Much has been written about Malusi Gigaba’s time as Home Affairs Minister. Particularly how a senior Gupta employee, Ashu Chawla, repeatedly asked officials to fast-track visas to benefit Gupta businesses. Now further leaks show that these officials were pulling favours even before he took up the post.

The Gupta family’s love for cricket is well known. Their company, Sahara, had key sponsorships at a number of South Africa’s most loved cricket grounds. More details of their relationships with cricket officials will be revealed at a later stage.

But this particular incident is about more than cricket. It once again asks serious questions about the influence the family has been able to yield at a number of South Africa’s government institutions – and under whose watch it happened.

This story is about a senior official with an Indian Premier League (IPL) team who contacted Ajay Gupta directly when South Africa hosted the now defunct Champions League T20 in 2012.

The tournament that shifted from India to South Africa took place in May that year and the qualified teams knew months beforehand that they would need to follow due process.

Yet, it appears a gentleman by the name of Amrit Mathur, using a private email with a Delhi Daredevils signature, saw no need for such protocol – having friends in high places.

The only Amrit Mathur linked to the Delhi team is the COO.

On 17 October 2012, seven days before the Delhi Daredevils were due to play the Highveld Lions in the semi-finals of the tournament, he sent an email to Ajay saying: “Need your help to get a visa quickly for SA for the CLT 20. Can I get in touch with some official in the High Commission in Delhi ?” [sic]

The next day, Mathur also emailed Ronica Ragavan, who at the time was Oakbay’s financial director, saying: “Appreciate your help to expedite grant of visa.”

He adds: “I would ideally like to travel to South Africa night of Saturday 20th October.

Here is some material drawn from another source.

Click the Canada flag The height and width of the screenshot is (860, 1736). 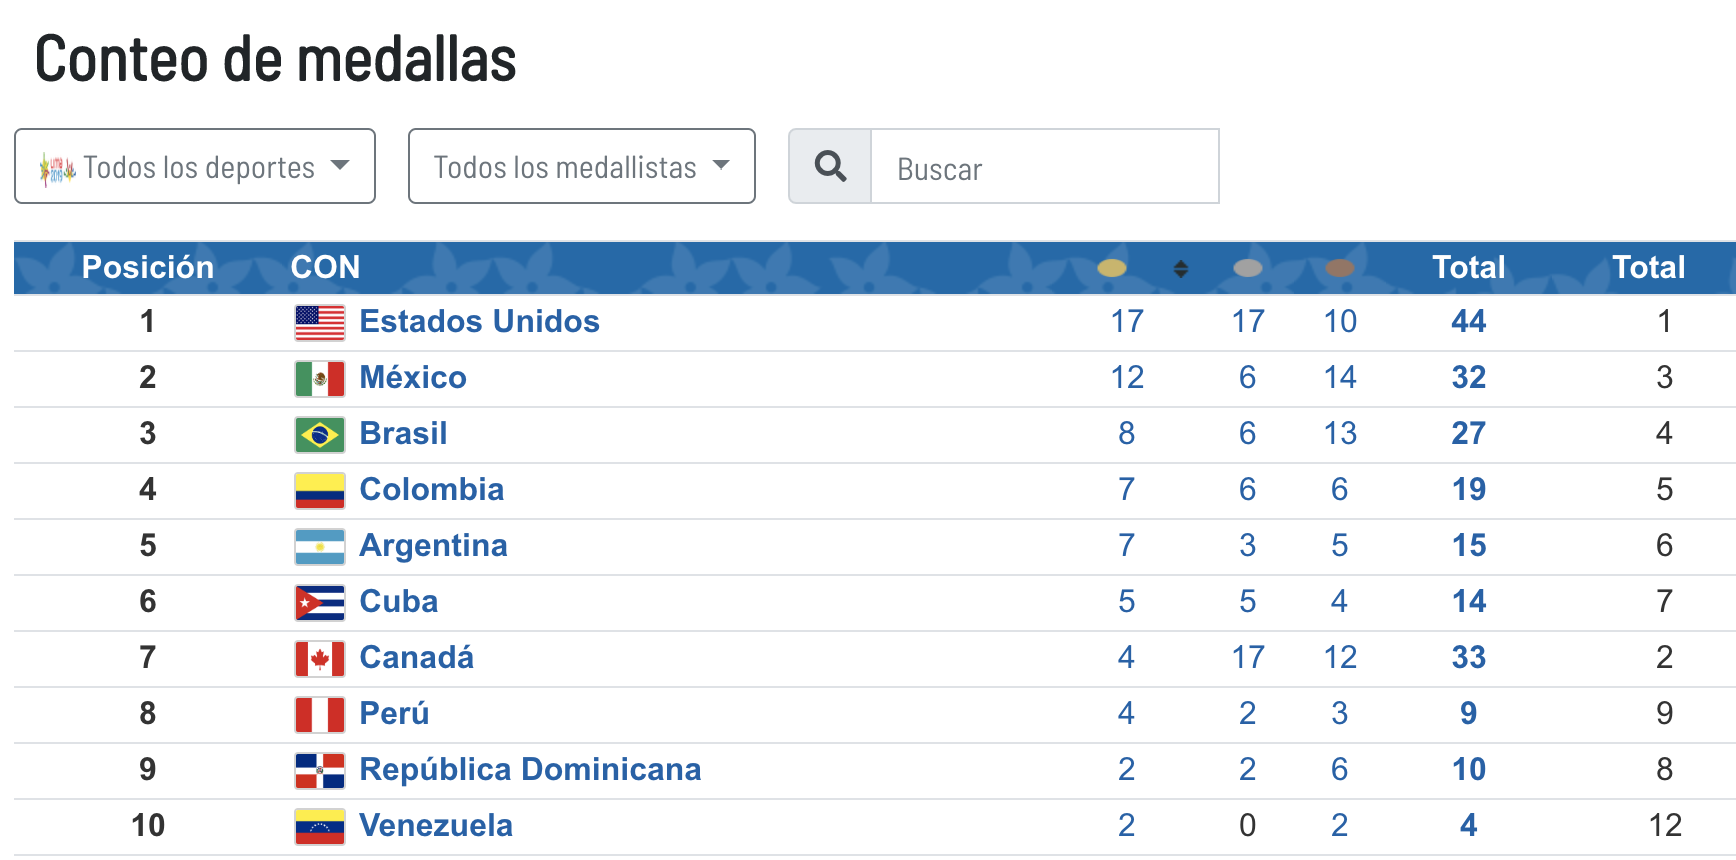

Let me know the way forward, specially if I have to contact someone in Delhi after you have put in a word. [sic]”

Chawla requested a few documents and within a couple of days Mathur’s visa was granted, with a note that it was ready for collection from “security at embassy not VFS”.
VFS is the intermediary for visa applications.

After his return from the Champions League, Mathur again emailed Ajay, thanking him for his assistance.

It is not clear from the email correspondence how the two know each other. However, the family did play a key role in bringing the IPL to South Africa in 2009. It seems Mathur knew that the Guptas had friends in high places.

These timelines paint a curious picture. The request was made just a few weeks after Nkosazana Dlamini-Zuma abandoned her post as Minister of Home Affairs to take up the African Union job. Naledi Pandor was running the department at the time.

Scorpio contacted both Mathur and Gupta spokesperson Gary Nadioo to request comment. Neither responded.